The number one cause of your dog jumping on people is, well, excitement. People often encourage jumping with positive reinforcement. When we need to negatively punish jumping behavior. If your dog is already in the habit of jumping on people, here are a few tips that may helpl:
Have your dog sit before people pet them, and remain sitting while being greeted. If they get up, they no longer receive attention;
Have your dog lay down before children pet them, and remain laying down as they are greeted. (See my desensitization blog for other info);
If your dog gets excited when people come to visit, I’d recommend fitting one spot in the house your dog could sit and wait to be greeted. (It may help if the dog could keep an eye on the entrance);
If you notice your dog is going jump up on you, lift your knee to your dogs chest and command “no bark”.

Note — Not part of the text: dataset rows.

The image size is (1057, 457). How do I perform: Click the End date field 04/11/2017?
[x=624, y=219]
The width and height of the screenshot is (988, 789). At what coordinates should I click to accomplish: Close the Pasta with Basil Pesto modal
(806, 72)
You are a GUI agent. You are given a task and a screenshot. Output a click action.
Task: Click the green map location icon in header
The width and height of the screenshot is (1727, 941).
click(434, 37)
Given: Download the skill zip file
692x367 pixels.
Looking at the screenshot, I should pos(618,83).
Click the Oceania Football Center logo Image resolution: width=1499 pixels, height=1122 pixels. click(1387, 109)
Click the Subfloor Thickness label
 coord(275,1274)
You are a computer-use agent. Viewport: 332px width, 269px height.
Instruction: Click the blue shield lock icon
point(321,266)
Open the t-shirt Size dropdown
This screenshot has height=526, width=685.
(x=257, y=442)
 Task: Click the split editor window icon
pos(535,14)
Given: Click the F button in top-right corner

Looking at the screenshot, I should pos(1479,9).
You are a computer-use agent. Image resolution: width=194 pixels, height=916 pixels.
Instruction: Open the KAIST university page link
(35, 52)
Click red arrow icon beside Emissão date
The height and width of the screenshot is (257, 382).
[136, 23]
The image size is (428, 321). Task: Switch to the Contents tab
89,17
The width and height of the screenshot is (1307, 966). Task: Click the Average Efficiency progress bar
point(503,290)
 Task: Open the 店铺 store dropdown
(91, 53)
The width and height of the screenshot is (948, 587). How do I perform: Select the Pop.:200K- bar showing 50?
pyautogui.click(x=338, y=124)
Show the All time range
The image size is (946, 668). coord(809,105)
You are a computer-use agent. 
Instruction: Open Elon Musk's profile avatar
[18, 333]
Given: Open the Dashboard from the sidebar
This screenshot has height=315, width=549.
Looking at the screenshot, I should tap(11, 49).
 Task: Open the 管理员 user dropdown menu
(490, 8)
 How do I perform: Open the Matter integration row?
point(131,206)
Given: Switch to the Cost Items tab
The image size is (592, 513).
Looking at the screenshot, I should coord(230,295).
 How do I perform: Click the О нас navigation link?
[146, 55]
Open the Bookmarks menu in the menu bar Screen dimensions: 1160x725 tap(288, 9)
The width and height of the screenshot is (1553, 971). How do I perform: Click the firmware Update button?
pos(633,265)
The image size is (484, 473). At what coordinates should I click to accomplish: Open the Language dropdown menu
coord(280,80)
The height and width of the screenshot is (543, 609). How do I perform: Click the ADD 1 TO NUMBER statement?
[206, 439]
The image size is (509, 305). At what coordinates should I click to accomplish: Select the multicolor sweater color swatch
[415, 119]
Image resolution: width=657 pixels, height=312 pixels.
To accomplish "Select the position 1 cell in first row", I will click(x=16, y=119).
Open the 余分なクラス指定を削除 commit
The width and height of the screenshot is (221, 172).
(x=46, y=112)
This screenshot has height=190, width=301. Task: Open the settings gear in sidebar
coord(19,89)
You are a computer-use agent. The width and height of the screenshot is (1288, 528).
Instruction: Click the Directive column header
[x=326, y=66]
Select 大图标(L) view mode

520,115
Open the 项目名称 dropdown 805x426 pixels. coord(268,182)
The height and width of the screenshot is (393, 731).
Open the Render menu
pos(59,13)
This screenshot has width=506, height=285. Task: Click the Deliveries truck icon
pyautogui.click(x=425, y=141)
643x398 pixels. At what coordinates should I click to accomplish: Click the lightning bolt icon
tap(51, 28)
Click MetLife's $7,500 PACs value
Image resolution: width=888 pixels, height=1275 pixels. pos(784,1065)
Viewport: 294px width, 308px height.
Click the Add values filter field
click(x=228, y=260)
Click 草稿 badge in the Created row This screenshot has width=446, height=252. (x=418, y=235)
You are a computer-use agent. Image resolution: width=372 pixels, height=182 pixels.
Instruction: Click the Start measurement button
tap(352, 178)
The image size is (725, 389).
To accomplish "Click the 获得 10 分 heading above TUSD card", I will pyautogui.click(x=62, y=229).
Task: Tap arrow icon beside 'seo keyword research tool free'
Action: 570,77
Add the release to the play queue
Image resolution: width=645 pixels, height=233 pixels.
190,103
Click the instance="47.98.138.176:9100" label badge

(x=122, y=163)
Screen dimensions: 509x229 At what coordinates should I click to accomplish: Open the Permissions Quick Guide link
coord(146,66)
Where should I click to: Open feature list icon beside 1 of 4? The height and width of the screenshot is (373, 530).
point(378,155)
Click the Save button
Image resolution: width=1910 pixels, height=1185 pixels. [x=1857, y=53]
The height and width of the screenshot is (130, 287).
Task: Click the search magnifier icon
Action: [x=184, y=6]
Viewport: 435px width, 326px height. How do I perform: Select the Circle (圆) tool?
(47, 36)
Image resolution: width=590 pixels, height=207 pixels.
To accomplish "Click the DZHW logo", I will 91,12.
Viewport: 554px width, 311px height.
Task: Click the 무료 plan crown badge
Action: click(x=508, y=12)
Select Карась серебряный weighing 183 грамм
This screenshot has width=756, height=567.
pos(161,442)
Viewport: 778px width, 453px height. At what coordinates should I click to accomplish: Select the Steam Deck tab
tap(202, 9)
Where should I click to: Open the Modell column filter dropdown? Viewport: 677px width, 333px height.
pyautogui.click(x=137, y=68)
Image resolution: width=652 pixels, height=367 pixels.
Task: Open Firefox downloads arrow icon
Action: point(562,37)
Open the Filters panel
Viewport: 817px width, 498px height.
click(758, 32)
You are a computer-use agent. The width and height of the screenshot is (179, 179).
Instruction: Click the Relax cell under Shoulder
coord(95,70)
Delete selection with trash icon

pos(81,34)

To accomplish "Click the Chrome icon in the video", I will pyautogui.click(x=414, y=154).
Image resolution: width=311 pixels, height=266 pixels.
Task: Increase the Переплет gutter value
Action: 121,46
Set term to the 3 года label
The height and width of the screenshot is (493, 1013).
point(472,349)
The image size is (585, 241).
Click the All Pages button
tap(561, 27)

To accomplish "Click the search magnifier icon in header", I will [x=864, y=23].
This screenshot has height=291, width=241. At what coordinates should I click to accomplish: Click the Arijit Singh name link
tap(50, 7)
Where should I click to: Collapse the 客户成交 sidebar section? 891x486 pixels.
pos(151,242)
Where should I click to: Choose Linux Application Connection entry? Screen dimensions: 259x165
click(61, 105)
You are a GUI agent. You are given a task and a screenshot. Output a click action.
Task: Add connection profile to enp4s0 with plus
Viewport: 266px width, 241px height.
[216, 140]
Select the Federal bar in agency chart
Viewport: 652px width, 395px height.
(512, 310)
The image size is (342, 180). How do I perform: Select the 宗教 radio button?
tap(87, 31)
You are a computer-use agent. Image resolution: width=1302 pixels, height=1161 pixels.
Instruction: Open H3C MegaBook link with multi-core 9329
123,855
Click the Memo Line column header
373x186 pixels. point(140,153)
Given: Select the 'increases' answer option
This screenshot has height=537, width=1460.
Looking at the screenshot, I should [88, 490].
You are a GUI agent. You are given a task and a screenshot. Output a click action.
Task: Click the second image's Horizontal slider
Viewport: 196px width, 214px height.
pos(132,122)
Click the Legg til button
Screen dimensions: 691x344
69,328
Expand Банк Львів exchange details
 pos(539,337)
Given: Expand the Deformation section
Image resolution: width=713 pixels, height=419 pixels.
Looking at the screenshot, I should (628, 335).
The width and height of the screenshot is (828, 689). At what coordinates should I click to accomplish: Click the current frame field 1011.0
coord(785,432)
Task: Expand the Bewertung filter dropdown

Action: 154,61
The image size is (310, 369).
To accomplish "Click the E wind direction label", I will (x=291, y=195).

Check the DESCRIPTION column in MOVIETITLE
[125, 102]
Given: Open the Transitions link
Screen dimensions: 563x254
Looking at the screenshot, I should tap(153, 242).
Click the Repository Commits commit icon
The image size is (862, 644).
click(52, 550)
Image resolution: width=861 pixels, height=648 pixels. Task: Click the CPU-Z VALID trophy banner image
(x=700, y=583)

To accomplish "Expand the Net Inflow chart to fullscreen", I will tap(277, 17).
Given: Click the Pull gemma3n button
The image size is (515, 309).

For those strangers that ask to pet your dog and say “It’s okay, I don’t mind if they jump”. Do NOT let it sly, tell them that you’re trying to stop that behavior. Some of you might be wondering why jumping is such a big deal. For those of you that question the matter, I’ll leave you with a story.
A friend of mine got her very first puppy, when the puppy was small she didn’t mind the dog jumping on her. Once the dog become 80Ibs, the jumping became a problem. Especially, when the dog was jumping in children and older folk. Now you might say, well I have a small dog so the jumping doesn’t matter. In my opinion it does not matter, jumping is still RUDE.